Dr. Tan, who was on call for my mom's regular GP, Dr. Whitaker, called our home on 16th of January. He provided information that her bloodwork from 15 January indicated a concern on his part that her platelet count was 25. On 4 January her count was 71. This caused concern for Dr. Tan and he said we should relay this information to oncologist's wire service for consideration on my mother's Tuesday’s next chemo that is scheduled. He also mentioned that the other numbers were Hemoglobin 9.1 and Hematocrit 25.8. I can't tell how bad 25 is or what this means. Anyone help?

My mother was recently diagnosed with MM at age 72. She has had 8 out of 10 radiation treatments, and will begin chemotherapy in two - three weeks.

On December 15th she began radiation therapy on three areas of her back to shrink tumors. On December 16th she had a bone marrow biopsy. When she went in for the biopsy, she was told her potassium was too low to do the procedure, and they gave her two bags of potassium intravenously, which was very painful, and then performed the biopsy.
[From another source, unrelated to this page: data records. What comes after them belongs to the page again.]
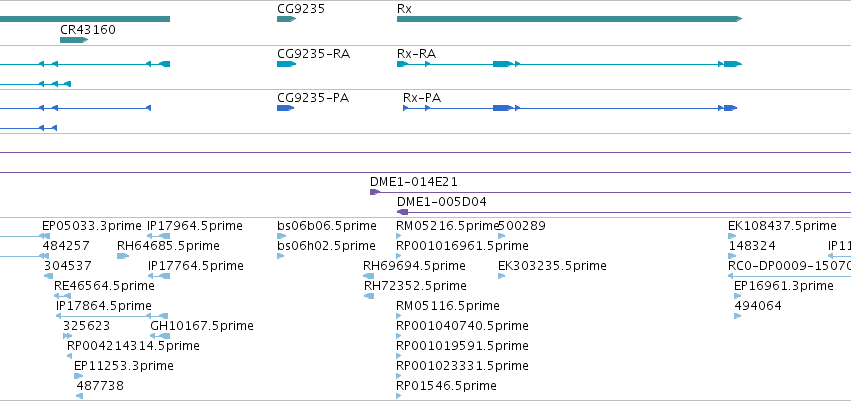This screenshot has height=401, width=851.
Task: Open the Rx-PA feature label
Action: pos(422,98)
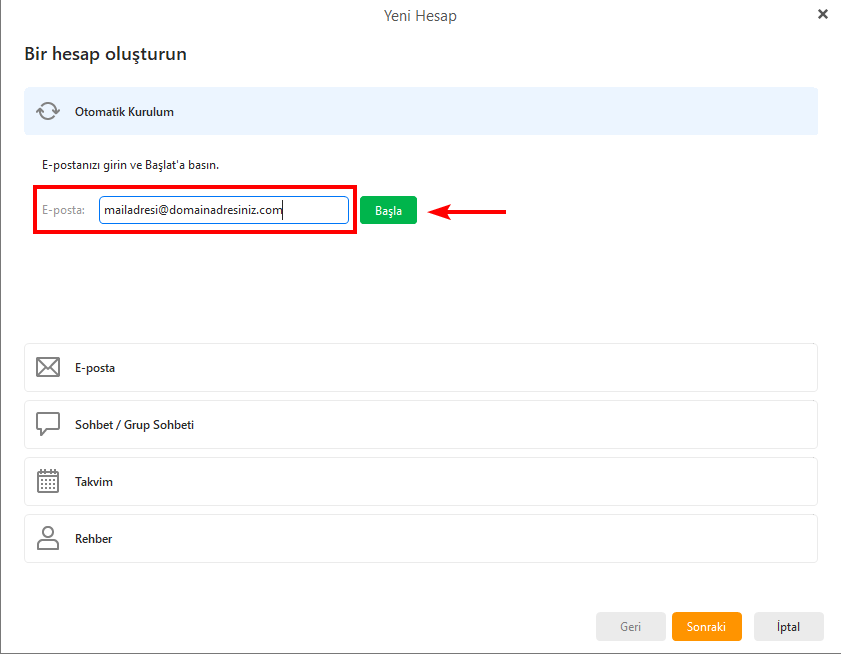Expand the Otomatik Kurulum section header

[420, 112]
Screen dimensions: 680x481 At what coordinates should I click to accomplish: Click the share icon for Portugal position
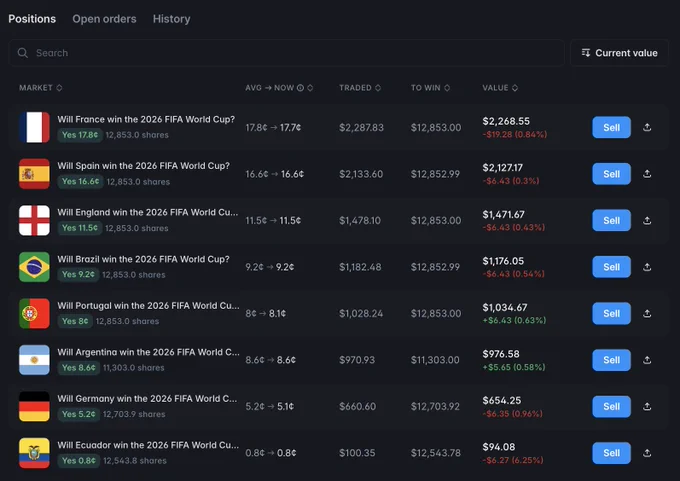pos(647,313)
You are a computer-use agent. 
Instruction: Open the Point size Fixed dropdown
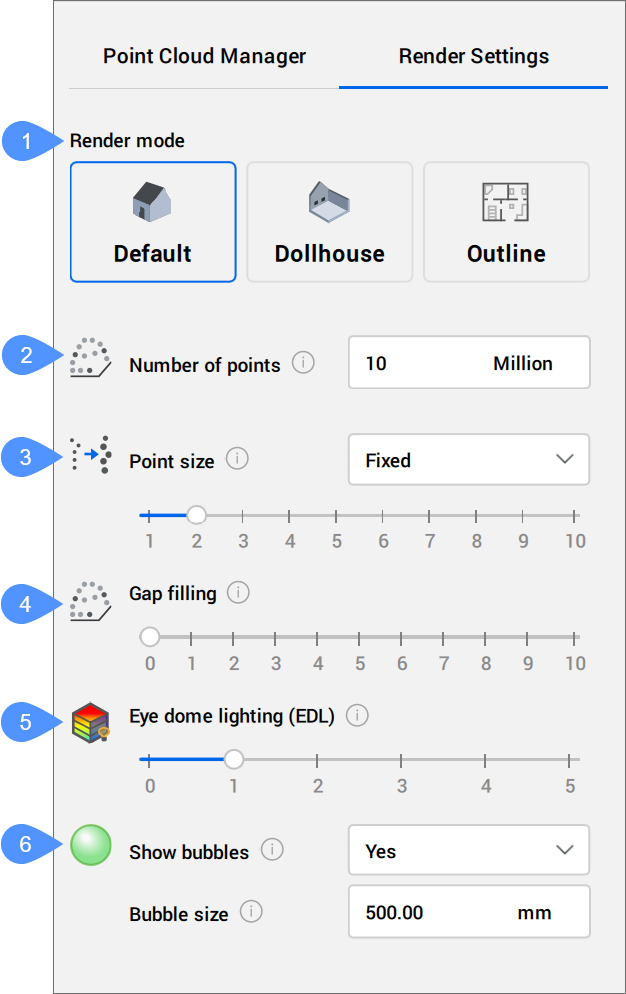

Ever since this day, the 16th, she has had severe leg pain, which is increasing in intensity. She can not sleep. Originally it was thought it was due to low potassium. She was given a prescription for potassium, but the pain continues to worsen.

Is there anyone that has had re-occurring plasmacytoma in a different location. This is my second bout. First was in my back (2002)and now I start treatment in my hip. My doctor says it is very unique specimen to have another singular tumor in a different location. The hope is way eliminating the tumor will also eliminate the neuropathy that has developed over the last several months in my legs, arms and back.

I have many questions but I know that they can not be answered by the medical field but may somone out there knows or has had re-ocurring plasmacytoma.

Hi im Rory from the philippines, I was diagnosed with a Solitary Plasmacytoma tumor in my right maxillary region 2 years ago and I underwent surgery and radiotherapy, lately I was diagnosed with a recurrence. The spot where it recurred was from one of my salivary gland and lymph node on my left submandibular region, I just want to know if anyone shares the same story as i had, this will definitely help me a lot to know that there are others just like me.

My mother had breast cancer 7 years ago and that was very hard to go through. Then 2 years ago they found out that she has multiple myeloma, she was in stage 4. Her body at that time was doing good with the medication then her body rejected it. Luckyly her counts where up and she could have the stem cell transplant. In Feb she did the stem cell transplant an barely made it also the chemo messed up her brain, she has no short term memory anymore. Going through this was very hard for us. Then things were looking up and her counts where going up and everything was looking good for her. After 7 months of the stem cell transplant,it came back. Now she has decided not to do anymore treatment, which is hard for my dad and I but we support her choice. Now they say she has about 4-10 months to live,but she is declining quickly. My mother is only 58 which is too young to die. My mother and my father are celebrating their 38 years of marrage on Nov 21st. This is hard for me to deal with. My mother is my best friend and my mother. We have been through 2 cancers together and I will be there till the end. This is so hard, I feel mad,sad,crying,yelling, and ask God why my mom. I hope this group can help me through this.

I have been diagnosed and treated for skin and prostate cancer and am undergoing tests for multiple myeloma. I served 3 tours in SE Asia (aka, Vietnam) and wonder if anyone out there has experienced the same illnesses (as they are called). I am 66 years old and getting a little tired of having to fight the VA for recognition. And I am really worried about our folks that have served in Iraq near those burn pits! What is in store for them?